One new contributor every 3.4 days

In the curl project we keep track of and say thanks to every single contributor. That includes persons who report bugs or security problems, who run infrastructure for us, who assist in debugging or fixing problems as well as those who author code or edit the website. Those who have contributed to make curl to what it is.

Exactly today October 4th 2021, we reached 2,500 names in this list of contributors for the first time. 2,500 persons since the day curl was created back in March 1998. 2,500 contributors in 8599 days. This means that on average we’ve seen one new contributor helping out in the project every 3.44 days for almost twenty-four years. Not bad at all.

The 2,500th recorded contributor was Ryan Mast who brought pull-request 7809.

Thank you everyone who have helped us so far!

As can be seen on the graph below plotting the number of people in the THANKS file, the rate of newcomers have increased slowly over the years and we’ve added new names at the rate of about two hundred per year recently. There’s a chance that we will add the next 2,500 names to the list faster than twenty-four years. The latest 1,000 contributors have been added since the beginning of 2017, so in less than five years.

2,500 contributors to curl

The thanks page on the website is usually synced at release time so it is always a little bit behind compared to what’s recorded in the curl git repository.

2005

The graph bump back in 2005: it was a one-time sweep-up where I went through our entire history and made sure that all names of people who were previously mentioned and who had helped were added correctly to the document. Since then, we’ve kept better track and make sure to add new names as we go along.

Scripting

We of course collect the names of the contributors primarily by the use of scripts, which is also the best way to avoid some slipping through.

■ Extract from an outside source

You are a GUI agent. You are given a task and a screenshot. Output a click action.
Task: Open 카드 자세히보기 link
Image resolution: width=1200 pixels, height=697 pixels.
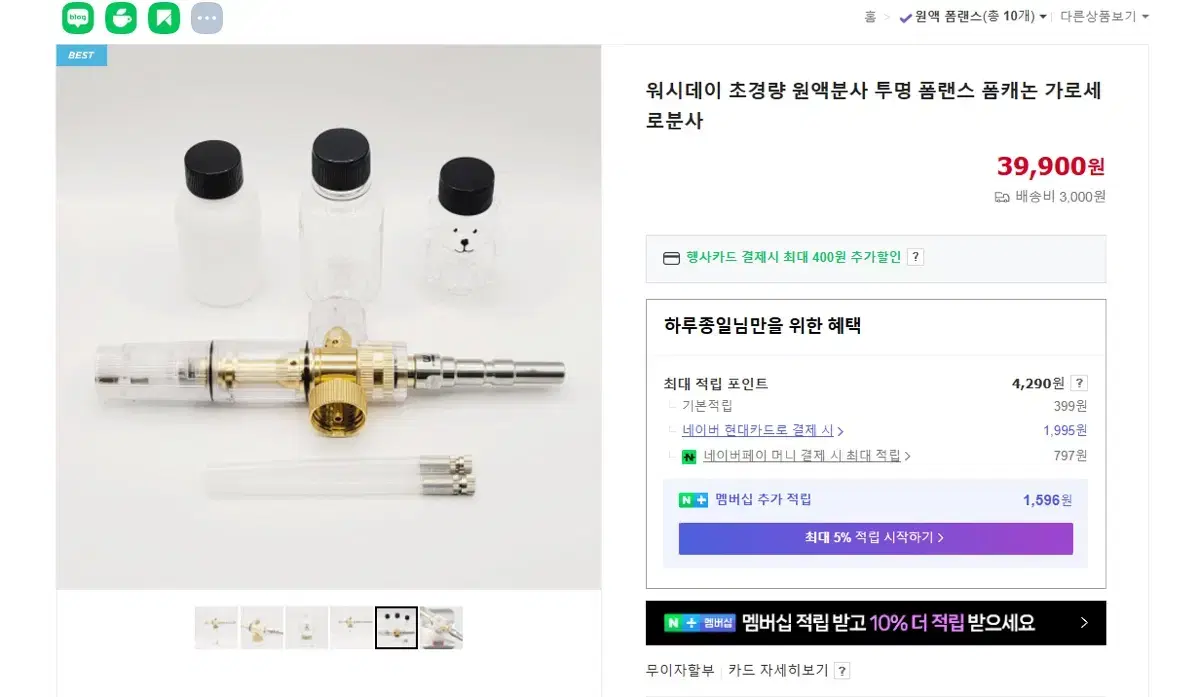[779, 671]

  1. We always mention contributors and helpers in git commits, and they should be “marked” correctly for scripts to be able to extract them
  2. We keep a list of contributors per-release in the RELEASE-NOTES document. When we commit updates to RELEASE-NOTES, we use the fixed commit message ‘synced’ to have our tools use that as a marker.
  3. To get the updated list of contributors since the previous update of RELEASE-NOTES, we use the scripts/contributors.sh script.
  4. At release time, we update THANKS withe the scripts/contrithanks.sh script.

Post-Quantum curl

For some TLS connections you want the secrets you exchange over them to remain private for decades to come.

So what if someone in the future produces a computer system that can crack all the common current encryption algorithms in no time and they already have past secret communications stored?

Such a possible future computer system that might do this is believed to be the quantum computer. There are early and tiny versions of such machines already in existence, but they are far from strong enough to be cracking any strong ciphers today. The question is then how long it takes until they will be able to do that, and thus for how long recorded secret communications can expect to remain secret. 10 years? 20? 30?

If there’s a capable quantum computer made available in let’s say twenty years time, our currently most common TLS ciphers are then rendered next to worthless in twenty years. If you want your communication to remain private even after the introduction of quantum computers, you need post-quantum safe algorithms for your TLS data, and you need a post-quantum curl to use those ciphers for your transfers!

Post-quantum TLS

My colleagues at wolfSSL have recently been working on making sure that the library with the same name has support for a set of ciphers that are post-quantum safe. That work has been merged into wolfSSL’s git repository and will be part of a future pending release. That “future release” is hopefully just a few weeks off now.

In association with that, we’ve also made sure that curl built with wolfSSL can take advantage of these powers. The necessary curl changes for this have landed in git and will be part of the pending curl 7.80.0 release.

Use it with curl

To make your curl transfers post-quantum safe today, all you need to do is:

  1. make sure you have a wolfSSL build and install with the proper algorithms enabled
  2. build curl from git (or wait for the 7.80.0 release) and tell it to use wolfSSL for TLS
  3. specify a post-quantum curve when you invoke curl

Example

curl --curve SABER_LEVEL5 https://example.com

The success of such a TLS 1.3 handshake with a server then of course also requires that you communicate with a server that conversely also supports quantum-safe algorithms. This is not terribly common yet.

Credits

The primary curl pull-request for this feature was authored by Anthony Hu.